*** DOCUMENT SEGMENT

Today I took a quick look among my books to find examples of the reminiscing voice.  As an aside, I will mention that many of the books I own — never to be dignified with the terms “collection” or “library” — were purchased in the 1970s and ’80s at used bookstores with no pretensions to the antiquarian. One of these, Ted Fraser’s Book Bin in Vancouver, B.C., actually had “bargain barrels” — big wooden barrels full of books selling at ten cents apiece. Lord only knows what was at the bottom of those barrels. The fact that many of my best-loved reads came from sources such as this should tell you something.

Back to the reminiscing voice. Here is the beginning of The Crystal Cave, the first book in Mary Stewart’s Merlin series:

I am an old man now, but then I was already past my prime when Arthur was crowned King. The years since then seem to me now more dim and faded than the earlier years, as if my life were a growing tree which burst to flower and leaf with him, and now has nothing more to do than yellow to the grave.

This is followed by four substantial paragraphs about memory and remembering, before the story begins. And even then, we are still in the Prologue.

Another example, this one the first paragraph of The Girl in a Swing by Richard Adams (a book that has huge flaws, but which I re-read every few years because… Well, I don’t actually know why):

All day it has been windy — strange weather for late July — the wind swirling through the hedges like an invisible flood-tide among seaweed; tugging, compelling them in its own direction, dragging them one way until the patches of elder and privet sagged outward from the tougher stretches of blackthorn on either side. It ripped the purple clematis from its trellis and whirled away twigs and green leaves from the oaks at the bottom of the shrubbery.

******
*** INFORMATION PROVIDED

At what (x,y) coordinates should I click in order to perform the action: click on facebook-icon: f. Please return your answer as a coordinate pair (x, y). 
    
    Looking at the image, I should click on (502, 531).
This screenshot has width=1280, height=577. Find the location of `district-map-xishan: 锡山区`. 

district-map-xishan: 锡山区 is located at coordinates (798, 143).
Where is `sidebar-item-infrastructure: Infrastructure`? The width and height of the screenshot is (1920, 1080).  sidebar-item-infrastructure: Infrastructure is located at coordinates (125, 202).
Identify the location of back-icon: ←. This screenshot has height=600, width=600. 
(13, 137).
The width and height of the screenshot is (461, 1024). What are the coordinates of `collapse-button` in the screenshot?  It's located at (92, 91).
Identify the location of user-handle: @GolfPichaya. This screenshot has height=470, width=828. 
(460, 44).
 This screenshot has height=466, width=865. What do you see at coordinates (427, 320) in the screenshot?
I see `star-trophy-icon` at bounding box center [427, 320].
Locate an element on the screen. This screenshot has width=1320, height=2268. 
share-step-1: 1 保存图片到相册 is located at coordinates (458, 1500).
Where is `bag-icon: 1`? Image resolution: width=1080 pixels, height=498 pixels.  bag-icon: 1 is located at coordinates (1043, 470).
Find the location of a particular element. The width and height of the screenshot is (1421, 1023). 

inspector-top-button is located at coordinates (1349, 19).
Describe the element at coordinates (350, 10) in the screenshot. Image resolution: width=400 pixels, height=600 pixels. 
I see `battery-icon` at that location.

******

> [THINGS TO DO]:
1. In the passage on the reminiscing voice, at what price did the books in the bargain barrels at Ted Fraser's Book Bin sell?
2. Can you echo the passage on the reminiscing voice, everything from "Today I took" down to "tell you something."?

> [REPLIES]:
1. Ten cents apiece.

2.
Today I took a quick look among my books to find examples of the reminiscing voice.  As an aside, I will mention that many of the books I own — never to be dignified with the terms “collection” or “library” — were purchased in the 1970s and ’80s at used bookstores with no pretensions to the antiquarian. One of these, Ted Fraser’s Book Bin in Vancouver, B.C., actually had “bargain barrels” — big wooden barrels full of books selling at ten cents apiece. Lord only knows what was at the bottom of those barrels. The fact that many of my best-loved reads came from sources such as this should tell you something.